» **WORK INSTRUCTION**
Reproduce the data exactly.
== ENTRIES SHOWN ==
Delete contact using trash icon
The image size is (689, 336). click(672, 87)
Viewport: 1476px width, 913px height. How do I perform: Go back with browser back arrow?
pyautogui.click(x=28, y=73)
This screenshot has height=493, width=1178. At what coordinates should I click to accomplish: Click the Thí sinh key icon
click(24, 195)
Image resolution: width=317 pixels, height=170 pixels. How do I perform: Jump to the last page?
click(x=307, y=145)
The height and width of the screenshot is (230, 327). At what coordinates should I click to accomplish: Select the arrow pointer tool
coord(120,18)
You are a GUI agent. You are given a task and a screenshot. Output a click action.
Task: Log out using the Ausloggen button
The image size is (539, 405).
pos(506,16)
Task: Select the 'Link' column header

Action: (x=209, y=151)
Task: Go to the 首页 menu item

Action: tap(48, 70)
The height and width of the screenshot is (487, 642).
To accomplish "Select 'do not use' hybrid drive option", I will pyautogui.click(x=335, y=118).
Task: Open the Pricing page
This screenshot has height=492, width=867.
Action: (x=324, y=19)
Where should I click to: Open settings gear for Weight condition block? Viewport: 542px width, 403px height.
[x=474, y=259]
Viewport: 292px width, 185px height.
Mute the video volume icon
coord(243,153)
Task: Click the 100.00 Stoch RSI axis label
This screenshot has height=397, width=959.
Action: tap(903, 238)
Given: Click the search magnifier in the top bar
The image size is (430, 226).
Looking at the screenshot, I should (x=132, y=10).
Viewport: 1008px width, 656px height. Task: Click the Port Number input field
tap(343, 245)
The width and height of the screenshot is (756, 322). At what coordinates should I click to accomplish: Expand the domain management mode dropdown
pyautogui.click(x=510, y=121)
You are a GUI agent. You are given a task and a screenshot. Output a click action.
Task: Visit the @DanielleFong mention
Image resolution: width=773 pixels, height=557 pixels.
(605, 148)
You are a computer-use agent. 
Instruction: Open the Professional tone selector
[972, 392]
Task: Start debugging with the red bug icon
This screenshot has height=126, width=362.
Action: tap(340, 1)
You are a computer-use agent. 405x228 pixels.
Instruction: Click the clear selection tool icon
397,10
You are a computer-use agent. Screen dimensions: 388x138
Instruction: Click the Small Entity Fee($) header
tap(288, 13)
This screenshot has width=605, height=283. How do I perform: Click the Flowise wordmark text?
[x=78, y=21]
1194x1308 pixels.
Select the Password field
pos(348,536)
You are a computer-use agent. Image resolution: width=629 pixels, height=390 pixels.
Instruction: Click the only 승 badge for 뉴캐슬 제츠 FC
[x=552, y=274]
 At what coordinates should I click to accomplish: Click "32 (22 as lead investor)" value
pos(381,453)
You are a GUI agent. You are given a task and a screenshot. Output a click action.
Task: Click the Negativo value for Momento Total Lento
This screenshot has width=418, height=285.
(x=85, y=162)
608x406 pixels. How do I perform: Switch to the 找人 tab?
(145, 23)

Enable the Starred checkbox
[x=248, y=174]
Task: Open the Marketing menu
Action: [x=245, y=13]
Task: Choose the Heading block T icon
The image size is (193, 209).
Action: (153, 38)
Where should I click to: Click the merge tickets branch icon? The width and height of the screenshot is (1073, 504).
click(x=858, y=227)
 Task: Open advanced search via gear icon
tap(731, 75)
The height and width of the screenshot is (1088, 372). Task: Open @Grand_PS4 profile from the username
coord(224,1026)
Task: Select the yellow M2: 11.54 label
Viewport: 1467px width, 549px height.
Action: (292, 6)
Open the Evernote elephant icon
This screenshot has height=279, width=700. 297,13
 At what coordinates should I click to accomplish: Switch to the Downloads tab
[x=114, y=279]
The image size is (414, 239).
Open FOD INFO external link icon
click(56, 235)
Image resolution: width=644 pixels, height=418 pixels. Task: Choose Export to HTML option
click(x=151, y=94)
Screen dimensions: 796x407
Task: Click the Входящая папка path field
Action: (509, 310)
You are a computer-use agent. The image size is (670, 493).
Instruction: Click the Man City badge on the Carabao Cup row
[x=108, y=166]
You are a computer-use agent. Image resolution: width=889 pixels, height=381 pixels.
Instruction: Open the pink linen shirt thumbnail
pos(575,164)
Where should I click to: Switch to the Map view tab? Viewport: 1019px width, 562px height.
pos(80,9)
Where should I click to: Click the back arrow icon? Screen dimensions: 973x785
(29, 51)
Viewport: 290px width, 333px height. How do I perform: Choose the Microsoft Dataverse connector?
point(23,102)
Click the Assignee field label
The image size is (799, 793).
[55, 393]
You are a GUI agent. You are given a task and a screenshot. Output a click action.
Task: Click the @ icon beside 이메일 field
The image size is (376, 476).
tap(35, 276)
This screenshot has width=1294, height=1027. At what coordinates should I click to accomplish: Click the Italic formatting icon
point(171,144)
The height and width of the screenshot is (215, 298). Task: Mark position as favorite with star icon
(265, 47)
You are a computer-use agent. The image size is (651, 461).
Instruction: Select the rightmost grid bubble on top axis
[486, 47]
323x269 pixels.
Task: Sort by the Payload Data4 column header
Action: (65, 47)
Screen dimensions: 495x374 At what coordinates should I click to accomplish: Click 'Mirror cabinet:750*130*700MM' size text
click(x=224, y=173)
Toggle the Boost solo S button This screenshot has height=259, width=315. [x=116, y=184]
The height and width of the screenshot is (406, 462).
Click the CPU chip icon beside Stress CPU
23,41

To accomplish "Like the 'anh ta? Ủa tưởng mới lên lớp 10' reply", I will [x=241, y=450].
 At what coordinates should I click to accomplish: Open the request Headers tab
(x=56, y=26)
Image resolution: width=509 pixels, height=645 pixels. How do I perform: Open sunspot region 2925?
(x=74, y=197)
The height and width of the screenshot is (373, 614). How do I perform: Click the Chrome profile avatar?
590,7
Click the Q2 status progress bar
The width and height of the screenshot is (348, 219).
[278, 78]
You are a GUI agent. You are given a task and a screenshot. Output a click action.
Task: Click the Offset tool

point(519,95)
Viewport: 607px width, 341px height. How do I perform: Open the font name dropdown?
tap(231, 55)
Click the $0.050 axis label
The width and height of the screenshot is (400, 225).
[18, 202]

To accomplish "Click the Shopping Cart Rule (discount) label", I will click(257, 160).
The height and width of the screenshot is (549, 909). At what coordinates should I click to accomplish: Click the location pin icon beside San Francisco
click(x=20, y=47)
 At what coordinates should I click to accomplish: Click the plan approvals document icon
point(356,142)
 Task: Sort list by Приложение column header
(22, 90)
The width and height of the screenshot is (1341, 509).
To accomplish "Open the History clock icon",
===
» **REPLY**
Delete contact using trash icon
The image size is (689, 336). click(672, 87)
Viewport: 1476px width, 913px height. How do I perform: Go back with browser back arrow?
pyautogui.click(x=28, y=73)
This screenshot has height=493, width=1178. At what coordinates should I click to accomplish: Click the Thí sinh key icon
click(24, 195)
Image resolution: width=317 pixels, height=170 pixels. How do I perform: Jump to the last page?
click(x=307, y=145)
The height and width of the screenshot is (230, 327). At what coordinates should I click to accomplish: Select the arrow pointer tool
coord(120,18)
You are a GUI agent. You are given a task and a screenshot. Output a click action.
Task: Log out using the Ausloggen button
The image size is (539, 405).
pos(506,16)
Task: Select the 'Link' column header

Action: (x=209, y=151)
Task: Go to the 首页 menu item

Action: tap(48, 70)
The height and width of the screenshot is (487, 642).
To accomplish "Select 'do not use' hybrid drive option", I will pyautogui.click(x=335, y=118).
Task: Open the Pricing page
This screenshot has height=492, width=867.
Action: (x=324, y=19)
Where should I click to: Open settings gear for Weight condition block? Viewport: 542px width, 403px height.
[x=474, y=259]
Viewport: 292px width, 185px height.
Mute the video volume icon
coord(243,153)
Task: Click the 100.00 Stoch RSI axis label
This screenshot has height=397, width=959.
Action: tap(903, 238)
Given: Click the search magnifier in the top bar
The image size is (430, 226).
Looking at the screenshot, I should (x=132, y=10).
Viewport: 1008px width, 656px height. Task: Click the Port Number input field
tap(343, 245)
The width and height of the screenshot is (756, 322). At what coordinates should I click to accomplish: Expand the domain management mode dropdown
pyautogui.click(x=510, y=121)
You are a GUI agent. You are given a task and a screenshot. Output a click action.
Task: Visit the @DanielleFong mention
Image resolution: width=773 pixels, height=557 pixels.
(605, 148)
You are a computer-use agent. 
Instruction: Open the Professional tone selector
[972, 392]
Task: Start debugging with the red bug icon
This screenshot has height=126, width=362.
Action: tap(340, 1)
You are a computer-use agent. 405x228 pixels.
Instruction: Click the clear selection tool icon
397,10
You are a computer-use agent. Screen dimensions: 388x138
Instruction: Click the Small Entity Fee($) header
tap(288, 13)
This screenshot has width=605, height=283. How do I perform: Click the Flowise wordmark text?
[x=78, y=21]
1194x1308 pixels.
Select the Password field
pos(348,536)
You are a computer-use agent. Image resolution: width=629 pixels, height=390 pixels.
Instruction: Click the only 승 badge for 뉴캐슬 제츠 FC
[x=552, y=274]
 At what coordinates should I click to accomplish: Click "32 (22 as lead investor)" value
pos(381,453)
You are a GUI agent. You are given a task and a screenshot. Output a click action.
Task: Click the Negativo value for Momento Total Lento
This screenshot has width=418, height=285.
(x=85, y=162)
608x406 pixels. How do I perform: Switch to the 找人 tab?
(145, 23)

Enable the Starred checkbox
[x=248, y=174]
Task: Open the Marketing menu
Action: [x=245, y=13]
Task: Choose the Heading block T icon
The image size is (193, 209).
Action: (153, 38)
Where should I click to: Click the merge tickets branch icon? The width and height of the screenshot is (1073, 504).
click(x=858, y=227)
 Task: Open advanced search via gear icon
tap(731, 75)
The height and width of the screenshot is (1088, 372). Task: Open @Grand_PS4 profile from the username
coord(224,1026)
Task: Select the yellow M2: 11.54 label
Viewport: 1467px width, 549px height.
Action: (292, 6)
Open the Evernote elephant icon
This screenshot has height=279, width=700. 297,13
 At what coordinates should I click to accomplish: Switch to the Downloads tab
[x=114, y=279]
The image size is (414, 239).
Open FOD INFO external link icon
click(56, 235)
Image resolution: width=644 pixels, height=418 pixels. Task: Choose Export to HTML option
click(x=151, y=94)
Screen dimensions: 796x407
Task: Click the Входящая папка path field
Action: (509, 310)
You are a computer-use agent. The image size is (670, 493).
Instruction: Click the Man City badge on the Carabao Cup row
[x=108, y=166]
You are a computer-use agent. Image resolution: width=889 pixels, height=381 pixels.
Instruction: Open the pink linen shirt thumbnail
pos(575,164)
Where should I click to: Switch to the Map view tab? Viewport: 1019px width, 562px height.
pos(80,9)
Where should I click to: Click the back arrow icon? Screen dimensions: 973x785
(29, 51)
Viewport: 290px width, 333px height. How do I perform: Choose the Microsoft Dataverse connector?
point(23,102)
Click the Assignee field label
The image size is (799, 793).
[55, 393]
You are a GUI agent. You are given a task and a screenshot. Output a click action.
Task: Click the @ icon beside 이메일 field
The image size is (376, 476).
tap(35, 276)
This screenshot has width=1294, height=1027. At what coordinates should I click to accomplish: Click the Italic formatting icon
point(171,144)
The height and width of the screenshot is (215, 298). Task: Mark position as favorite with star icon
(265, 47)
You are a computer-use agent. The image size is (651, 461).
Instruction: Select the rightmost grid bubble on top axis
[486, 47]
323x269 pixels.
Task: Sort by the Payload Data4 column header
Action: (65, 47)
Screen dimensions: 495x374 At what coordinates should I click to accomplish: Click 'Mirror cabinet:750*130*700MM' size text
click(x=224, y=173)
Toggle the Boost solo S button This screenshot has height=259, width=315. [x=116, y=184]
The height and width of the screenshot is (406, 462).
Click the CPU chip icon beside Stress CPU
23,41

To accomplish "Like the 'anh ta? Ủa tưởng mới lên lớp 10' reply", I will [x=241, y=450].
 At what coordinates should I click to accomplish: Open the request Headers tab
(x=56, y=26)
Image resolution: width=509 pixels, height=645 pixels. How do I perform: Open sunspot region 2925?
(x=74, y=197)
The height and width of the screenshot is (373, 614). How do I perform: Click the Chrome profile avatar?
590,7
Click the Q2 status progress bar
The width and height of the screenshot is (348, 219).
[278, 78]
You are a GUI agent. You are given a task and a screenshot. Output a click action.
Task: Click the Offset tool

point(519,95)
Viewport: 607px width, 341px height. How do I perform: Open the font name dropdown?
tap(231, 55)
Click the $0.050 axis label
The width and height of the screenshot is (400, 225).
[18, 202]

To accomplish "Click the Shopping Cart Rule (discount) label", I will click(257, 160).
The height and width of the screenshot is (549, 909). At what coordinates should I click to accomplish: Click the location pin icon beside San Francisco
click(x=20, y=47)
 At what coordinates should I click to accomplish: Click the plan approvals document icon
point(356,142)
 Task: Sort list by Приложение column header
(22, 90)
The width and height of the screenshot is (1341, 509).
To accomplish "Open the History clock icon",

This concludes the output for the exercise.